这将会建立一个纯粹的网桥,它没有自己的IP地址,因此不能通过远程TCP/IP访问(或攻击)。
Optionally you can configure the virtual interface mybridge to take part in your network. It behaves like one interface (like a normal network card). Exactly that way you configure it, replacing the previous command with something like:
可选的,你也可以配置一个虚拟接口mybridge到你的网络中。它表现如同一个网络接口(像个普通网卡)。用下面的命令替换之前的一条命令。
# ifconfig mybridge 192.168.100.5 netmask 255.255.255.0
If you want your bridge to automatically get its IP address from the ADSL modem via DHCP (or a similar configuration), do this:
如果你希望网桥自动从ADSL调制解调器通过DHCP(或其它类似配置)获得IP地址,按如下配置:
# ifconfig eth0 0.0.0.0 # ifconfig eth1 0.0.0.0 # brctl addbr mybridge # brctl addif mybridge eth0 # brctl addif mybridge eth1 # dhclient mybridge
If you do this many times, you may end up with lots of dhclient processes. Either kill them impolitely or learn about omshell(1).
如果你运行多次,你可能会生成多个dhclient进程。强制结束它们或者使用omshell。

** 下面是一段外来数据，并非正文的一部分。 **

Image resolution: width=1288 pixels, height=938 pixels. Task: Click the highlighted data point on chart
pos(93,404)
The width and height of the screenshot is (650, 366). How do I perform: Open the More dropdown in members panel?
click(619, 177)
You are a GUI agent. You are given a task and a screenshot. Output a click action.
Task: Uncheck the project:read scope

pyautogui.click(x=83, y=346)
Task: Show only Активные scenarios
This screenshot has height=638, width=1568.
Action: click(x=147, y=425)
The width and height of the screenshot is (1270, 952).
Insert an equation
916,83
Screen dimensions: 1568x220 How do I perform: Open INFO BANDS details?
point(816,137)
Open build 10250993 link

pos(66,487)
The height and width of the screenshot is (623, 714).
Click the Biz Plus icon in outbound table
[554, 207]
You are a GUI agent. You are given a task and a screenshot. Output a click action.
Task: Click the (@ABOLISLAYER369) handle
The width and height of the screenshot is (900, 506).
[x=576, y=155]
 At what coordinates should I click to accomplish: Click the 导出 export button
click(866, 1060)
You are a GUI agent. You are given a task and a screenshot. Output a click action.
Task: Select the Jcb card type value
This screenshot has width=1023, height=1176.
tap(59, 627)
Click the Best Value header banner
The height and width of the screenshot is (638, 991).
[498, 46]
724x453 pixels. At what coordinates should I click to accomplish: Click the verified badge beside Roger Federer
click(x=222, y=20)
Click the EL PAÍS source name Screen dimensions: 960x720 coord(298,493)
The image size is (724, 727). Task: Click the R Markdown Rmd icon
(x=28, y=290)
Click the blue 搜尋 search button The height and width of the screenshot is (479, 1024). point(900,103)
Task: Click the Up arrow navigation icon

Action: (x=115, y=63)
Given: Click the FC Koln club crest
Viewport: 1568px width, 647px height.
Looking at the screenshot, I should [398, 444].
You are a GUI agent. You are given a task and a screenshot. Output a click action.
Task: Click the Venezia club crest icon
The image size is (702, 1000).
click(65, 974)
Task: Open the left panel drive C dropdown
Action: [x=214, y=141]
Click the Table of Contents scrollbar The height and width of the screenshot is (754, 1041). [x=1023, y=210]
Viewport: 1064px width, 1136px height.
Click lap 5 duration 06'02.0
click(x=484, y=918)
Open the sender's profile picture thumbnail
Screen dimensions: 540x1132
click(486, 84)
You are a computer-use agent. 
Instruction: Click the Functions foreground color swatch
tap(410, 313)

Configuration with /etc/net
使用 /etc/net 配置
In /etc/net we first configure two ethernet devices port0 and port1:
在 /etc/net 中我们首先配置两个以太网设备 port0 和 port1:
# cat >> /etc/net/iftab port0 mac 00:13:46:66:01:5e port1 mac 00:13:46:66:01:5f ^D # mkdir /etc/net/ifaces/port0 # cat > /etc/net/ifaces/port0/options TYPE=eth MODULE=via-rhine # mkdir /etc/net/ifaces/port1 # cat > /etc/net/ifaces/port1/options TYPE=eth MODULE=via-rhine ^D
Then we describe the bridge:
然后我们配置网桥:
# mkdir /etc/net/ifaces/mybridge # cat > /etc/net/ifaces/mybridge/options TYPE=bri HOST='port0 port1' ^D # cat > /etc/net/ifaces/mybridge/brctl stp AUTO on ^D
Now we can use "ifup mybridge" to bring it up. port0 and port1 will be brought up automatically.
现在我们可以使用 "ifup mybridge" 来启用它。port0 和 port1 会被自动启用。